De plus, je les ai transformées en sujet photographique, en réappropriant la surface de l’image. La lumière est très importante pour mon travail dans ces portraits, même si je m’intéresse évidemment aux visages de ces femmes - la lumière et la couleur aident à attirer l’attention sur les profondeurs de l’histoire écrite sur leurs corps et sur les silences qui les entourent. Je les ai toutes photographiées dans la même position : couchées sur le côté, avec une sorte d’aura (la lumière du Maghreb / La lumière en est un autre fondement : l’image se fait tableau, les corps sculptures) qui les envahit, dans un espace relativement sombre. Appropriation d’une lumière nouvelle et de couleurs inédites dans leur organisation.
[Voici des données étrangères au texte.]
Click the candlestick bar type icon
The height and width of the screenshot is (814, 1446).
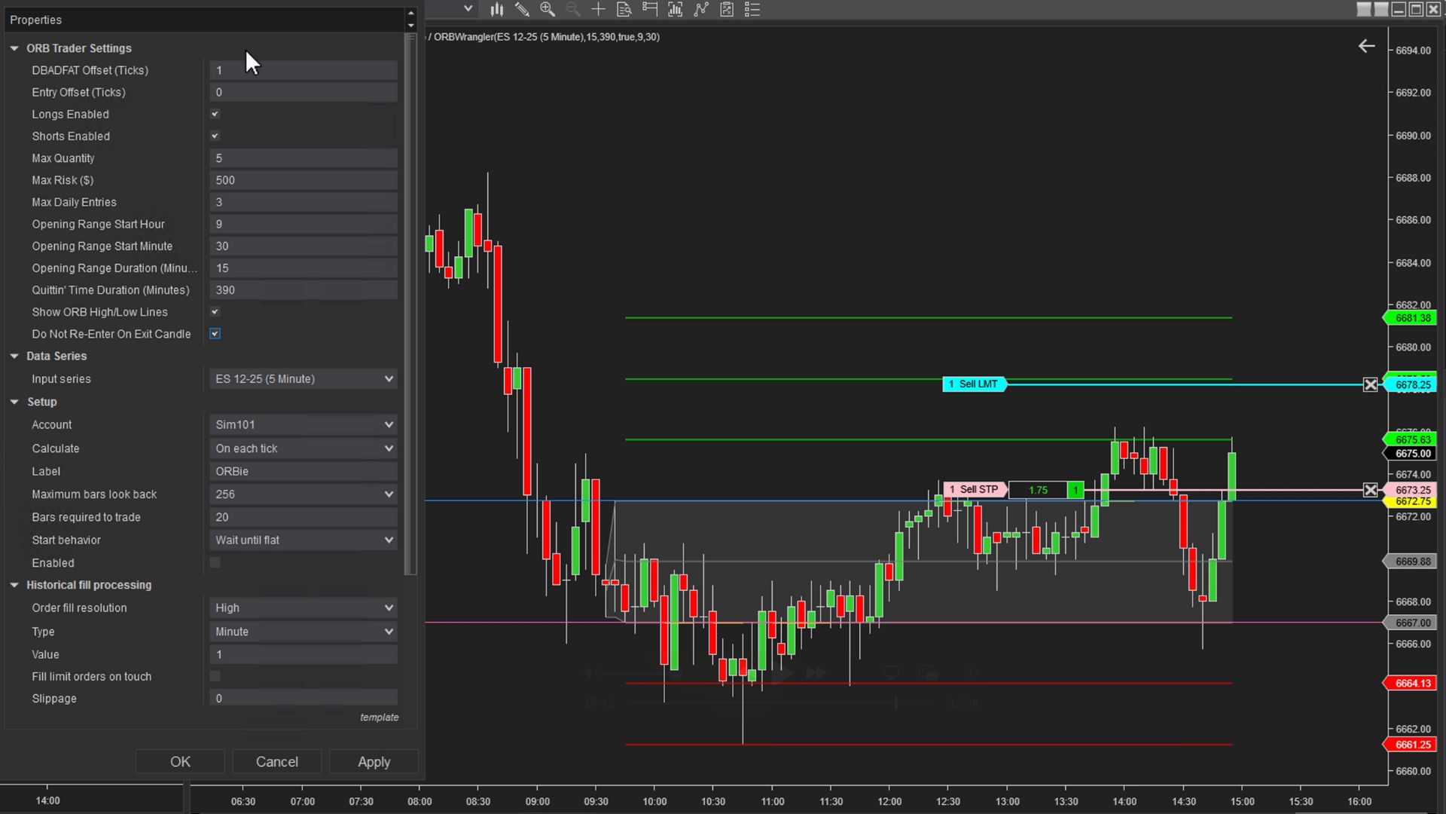pyautogui.click(x=496, y=9)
Je me suis inspirée ici des peintures orientalistes, d’Ingres, de Fragonard, …. J’aime le contraste entre la sensualité inversée, la lascivité de leur posture et l’apparence crépusculaire de la pièce. Le halo me rappelle des sculptures de Bernini. Mon travail est une sorte de réinterprétation des « grands maîtres » de l’Europe qui ont écrit nos corps dans l’imaginaire « occidental ». Je définis l’orientalisme et m’oppose radicalement à cette interprétation. Les scènes orientalistes habituelles s’attachent à l’exotisme de la vie intime des harems, aux guerriers héroïques, aux villes d’un monde mythique que l’on redécouvre. Tout cela est interprété et idéalisé à travers la vision occidentale de l’époque. Aussi, ces peintres tentent d’opérer une fusion contre-nature : allier le réel à l’imaginaire, ce qui donne un kitsch exotique, une forme de pittoresque sans frontières.